* **STATED TASK**
Output the data below word for word, keeping every line unchanged.

* **MATERIAL FOR THE TASK**
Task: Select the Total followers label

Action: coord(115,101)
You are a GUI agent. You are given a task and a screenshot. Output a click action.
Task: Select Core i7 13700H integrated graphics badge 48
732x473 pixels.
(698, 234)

* **ANSWER TO THIS TASK**
Task: Select the Total followers label

Action: coord(115,101)
You are a GUI agent. You are given a task and a screenshot. Output a click action.
Task: Select Core i7 13700H integrated graphics badge 48
732x473 pixels.
(698, 234)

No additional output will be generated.